The most important component for this customer was optimizing their client’s purchasing experience - they wanted to engage their prospective buyers as soon as possible and reach success (a purchase) within the first two touch points. 

Previously, reps were manually emailing leads about product A or product B , pushing for a phone conversation. Now, sales reps are empowered to set up their own campaigns using a two email sequence with contact tags for each product segment. This switch to automation organized their leads and pushed out content to match a lead’s product interest. They spend more time on the phone with hot leads who engage with emails, and less time sending out random follow-ups. 

The other key component for their business was the reordering process. To help with optimize, we set up a post-sales campaign based on the time elapsed since last purchase to keep customers engaged after the initial sale and coming back for more. 

Finally, seeing all analytics on the record in Copper was a true game changer in terms of visibility for managers and reps! The team didn’t have a clear understand of how their leads were engaging with their emails, and now fully understand where to spend the bulk of their day. Leadership can clearly evaluate email efforts to make necessary adjustments. 

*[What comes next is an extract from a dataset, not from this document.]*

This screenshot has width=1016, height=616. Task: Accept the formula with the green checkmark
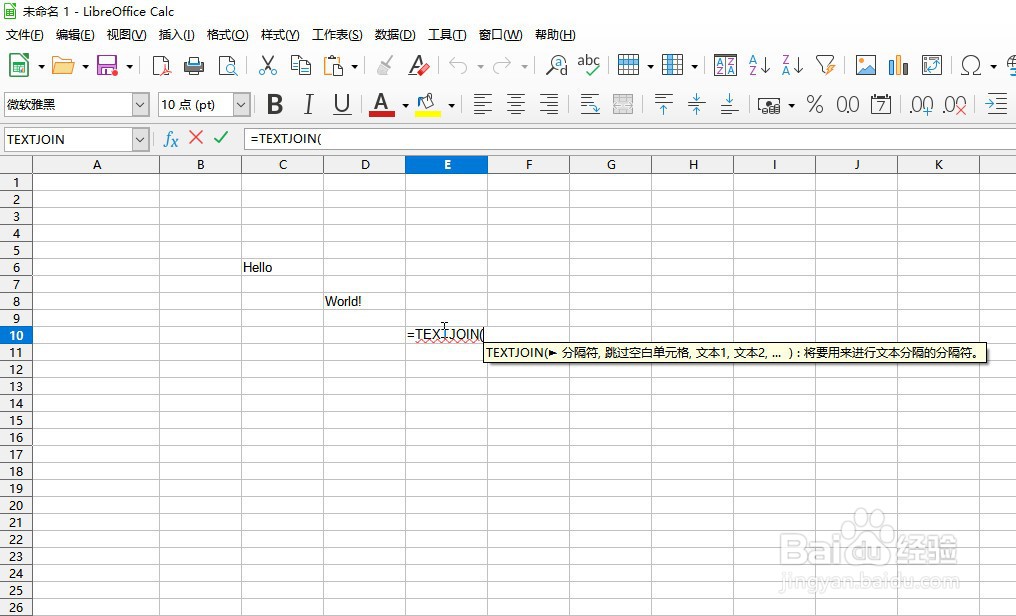(221, 139)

Email sequences helped the team to prioritize their time and better understand their most engaged leads and clients who are ready for a conversation about their different product offerings, or ready to buy again. It was very cool to watch sequences fill in the gaps for this customer’s sales process! :relaxed:

 

Userlevel 5
Badge +3

Love the examples thus far!

We use Email Sequences in 3 core ways:

  1. Sales-Focused Opportunity Follow-Up (CLIENT): So when an opportunity is moved to a stage in the process (after a proposal is sent), it sends out a follow-up cadence over the course of 14 days for a client. We have them super personal and short, just check-ins. The open rate and reply rate are fantastic (talking like 80% open rate and 35% response rate). To get this working though, we had to do some complexity to make the tag append to the primary contact of the opportunity upon stage change, so it’s not super straightforward unfortunately.
     
  2. Process-Focused Lead Follow-Up (INTERNAL): When a new lead is added to the system due to requesting pricing on our website we have it add the lead with the Lead Status of “Requested Pricing” which then triggers an email nurture to go out after a 1 hour delay, checking in if they have any questions and if we can help with anything.
     
  3. Copper Tips & Tricks Newsletter (INTERNAL): When you sign up for our Copper CRM Tips & Tricks digest here, we have a lead add to the CRM with a drop-down custom field called “subscriber status” set to “subscribed”, which triggers a Workflow Automation to add the tag “subscribed - tips & tricks digest”, which triggers our newsletter to send out from Outfunnel.

With all of the above, we love how it tracks engagement and visits to the website back to the lead/person along with a lead score. This lets us see who on our newsletter is most engaged directly within Copper which is awesome. We were using ConvertKit heavily in the past but are in transition to totally move away from it soon :grinning:

For the final piece, we use our own internal communication automation tool which is built more for the one-to-one transactional emails for regular check-ins when onboarding a new client through an opportunity pipeline, internal team emails depending on stage they are at, or with status updates throughout the project management pipeline.